PHINMA St. Jude College Dasmariñas
- Type: Private, nonsectarian
- Established: October 1999; 26 years ago
- Academic affiliation: PHINMA Education Network
- Students: 4,300+ enrolled (2025)
- Address: Carlos Trinidad Avenue Salitran IV, Dasmariñas, Cavite, 4114, Philippines 14°20′33″N 120°57′46″E﻿ / ﻿14.3426°N 120.9628°E
- Location in Dasmariñas, Cavite

= St. Jude College Dasmariñas Cavite =

Private college in Cavite, Philippines

PHINMA St. Jude College Dasmariñas Cavite Inc. is a private non-sectarian institution in the city of Dasmariñas, Philippines.

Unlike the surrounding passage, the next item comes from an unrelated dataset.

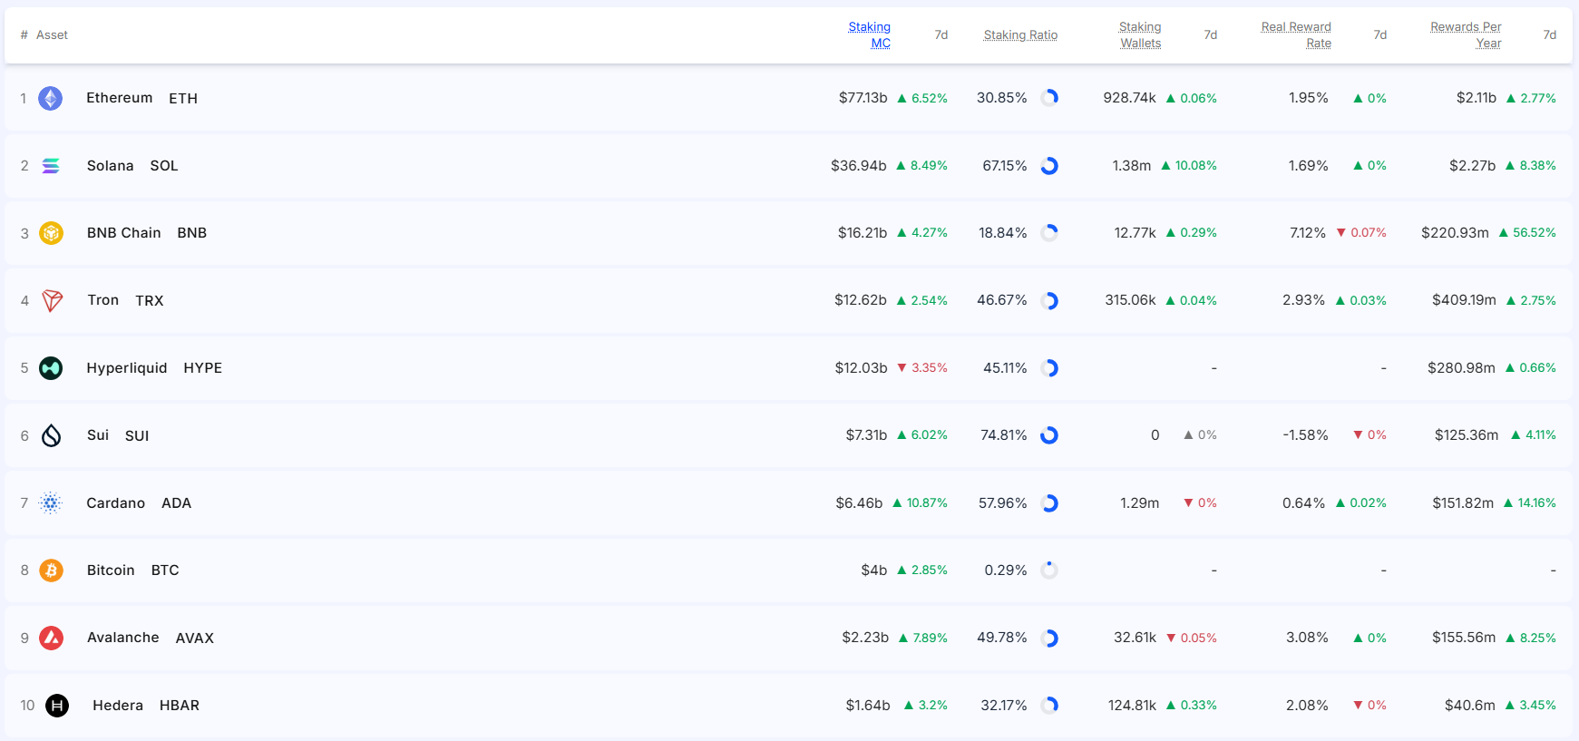Sort by Real Reward Rate header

Since 2024, the institution has been a member of the PHINMA Education Network and offers Senior High School and undergraduate degree programs.
== History ==
Responding to the need to bring quality education to the rural areas, Saint Jude College established its first extension school at URC Avenue, Salitran IV, City of Dasmariñas Cavite. In October 23, 1999, Saint Jude College Dasmariñas Cavite Inc. inaugurated a two-storey building with 10 classrooms for pre-school, elementary and high school. It started with 35 students and later expanded to hundreds and then thousand to include enrollees in the tertiary level. With the continuing increase in enrollment, a five-storey building was constructed in addition to the two-storey building.

In December 2024, the college was acquired by PHINMA Education. In 2025, PHINMA Education Network's subsidiary Phinma Education Holdings Inc. completed the P431.8 million acquisition of Saint Jude College's land and buildings coupled with full payment of outstanding obligations.

==College department==
St. Jude College Cavite has a college department offering tertiary academic programs such as Radiologic Technology, Nursing, Business Administration, Computer Science, Accountancy, Secondary Education Major in English, Filipino, Elementary Education, Psychology, and Hospitality Management.

==Achievements==
Last July 2015 examination for Radiologic Technology, St. Jude College Dasmariñas Cavite Inc. marks its history for getting the TOP spot in the entire Philippines. Patrick D. Agaloos made a legacy for them, he got the highest rank among thousands examiners of that one-day event.

May 2015 Board Examination for Nursing they got 100% passing rate for first timers. This proves that St. Jude College is one of the leading quality education provider in Cavite and in the entire Philippines.